Fri, Jun 29, 2012, 01:00

   

Nonetheless, The French Connection did seem to neatly combine Friedkin’s funkier sensibilities – he was an avowed apostle of the French New Wave – with the populist instincts for which Hawks was arguing. A crime drama shot on location in New York City, the picture had the nervous energy of a documentary. Even today, it seems agreeably, deliberately messy.

“The studio didn’t really understand the film until it came out,” he says. “They didn’t promote it that much. They released it in some areas as a double feature. But for some reason – with the grace of God – it just came out of the gate like a thoroughbred. It ran wire to wire, made a ton of money and won five Academy Awards.”

The French Connection was big. But his next film, The Exorcist, deserves to have the cliché “phenomenon” flung in its direction. Anybody old enough to be vaguely cognisant in 1973, will recall the media having a collective nervous breakdown on its release.
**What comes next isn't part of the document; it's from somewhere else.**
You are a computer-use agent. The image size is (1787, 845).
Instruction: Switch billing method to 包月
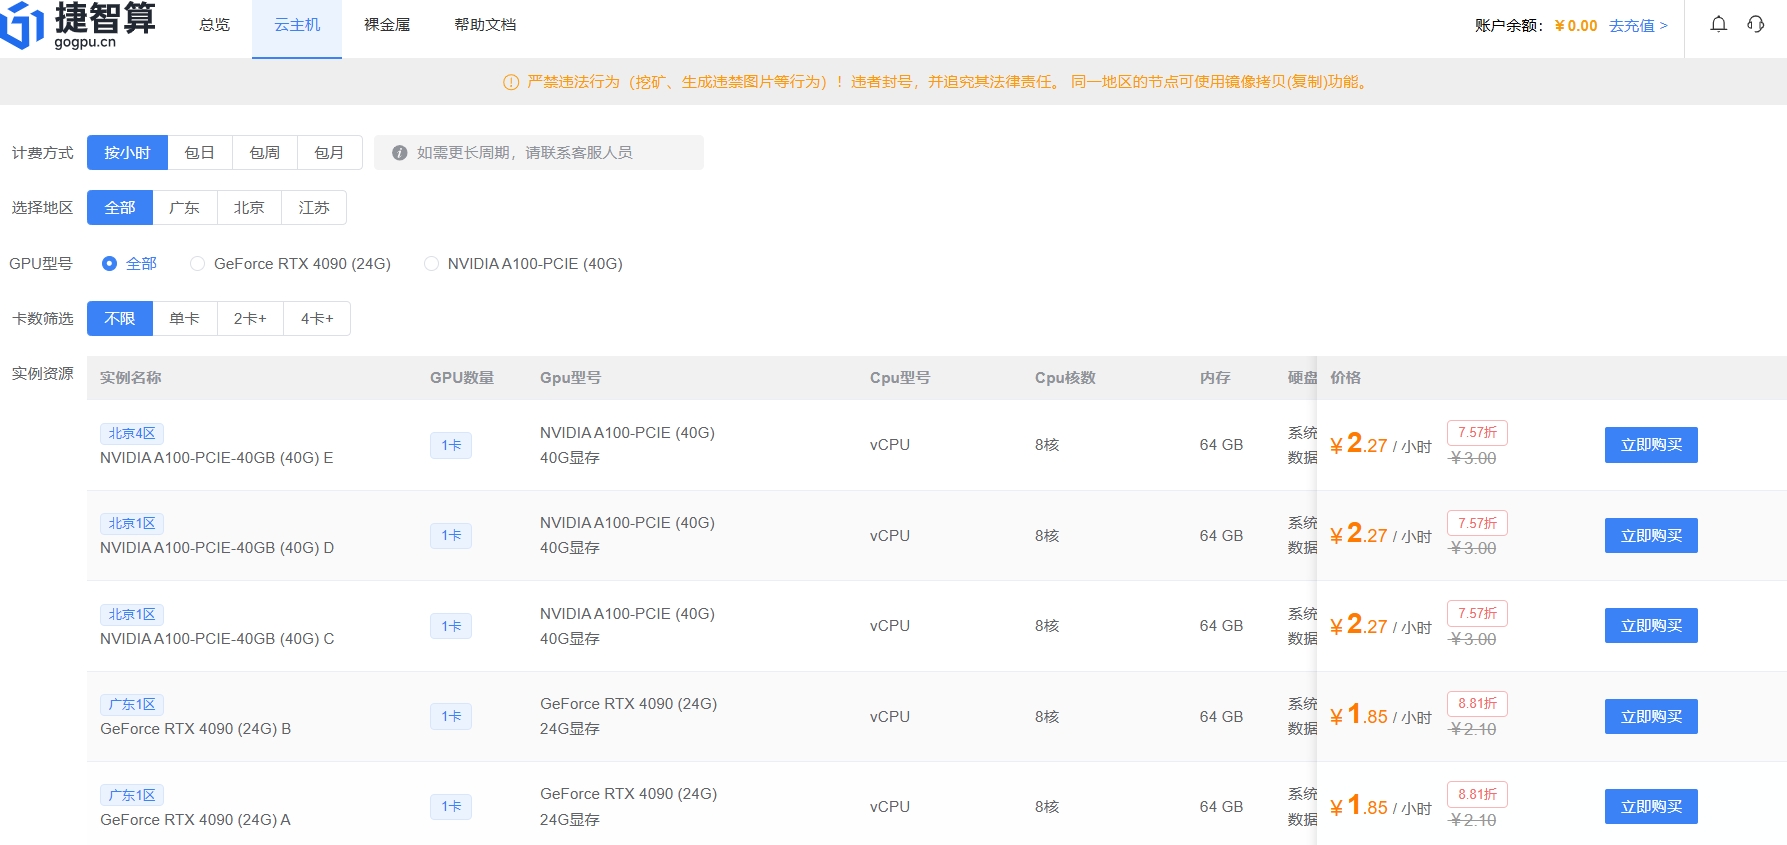click(x=329, y=153)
If the accounts were to be believed, viewers were suffering nervous breakdowns, falling into trances and begging to be accepted into closed convents. A tale of possession set in a middle-class house, The Exorcist ate the box-office alive and, thereby, proved that horror could work in the mainstream.
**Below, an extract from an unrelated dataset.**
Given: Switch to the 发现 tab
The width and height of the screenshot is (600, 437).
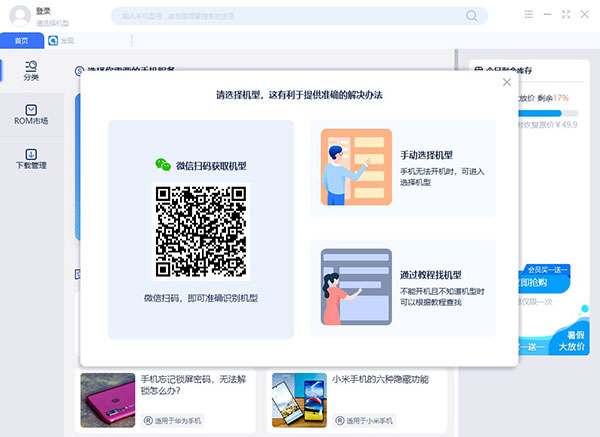Looking at the screenshot, I should pyautogui.click(x=67, y=41).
Does a day ever go past when he is not asked about The Exorcist?

“Very rarely. But I don’t mind. I still love the film,” he says. “You know, many of those stories are true. There was a story about a classmate of Prince Charles’s who, after seeing the film, ran into a church and immolated himself.”
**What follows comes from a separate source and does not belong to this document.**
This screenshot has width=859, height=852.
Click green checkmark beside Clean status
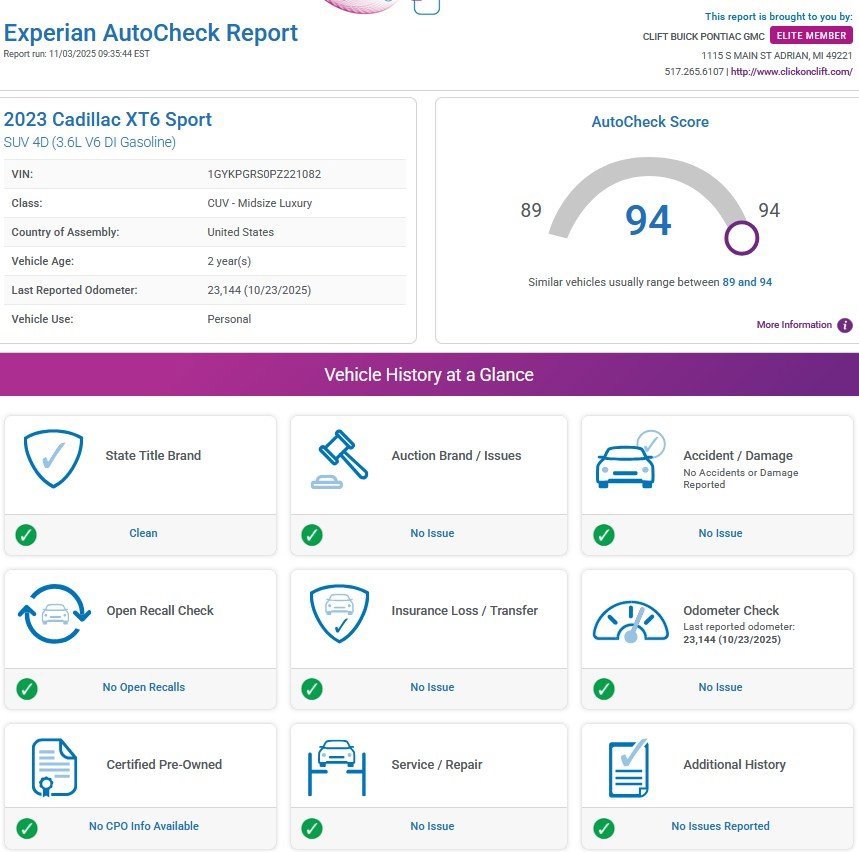pos(27,534)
Many subsequent tomes and documentaries have argued that Friedkin acted in an eccentric and extreme manner while on set. Three stories in particular hang around: he let off firearms to trigger believable shock in his actors; he tugged Ellen Burstyn, who played the possessed girl’s mother, so violently that she permanently damaged her back; he walloped Father William O’Malley, playing an older priest, to help him summon up the right degree of weepy trauma.

Freidkin patiently dismisses Burstyn’s claims as “a self-serving hoax”. He admits that he let off shotguns, but argues that directors such as George Stevens had been doing the same thing for decades. The story about Father O’Malley, also a religious advisor on the film, seems to be entirely true.

“He couldn’t get to tears. We had take after take and he just couldn’t get it,” he explains. “I took him aside and said: ‘You know I love you.’ He said: ‘Yes and I love you like a brother in Christ.’ I turned away and turned back and struck him so hard that he was shocked and surprised. It brought back a sense memory and we did it all in one take.”

Friedkin seems happy to engage with all the campfire tales that have grown up around him. He goes on to admit that he made a mistake when – following wild demands from the actor – he decided not to cast Steve McQueen in Sorceror, his financially disappointing follow-up to The Exorcist.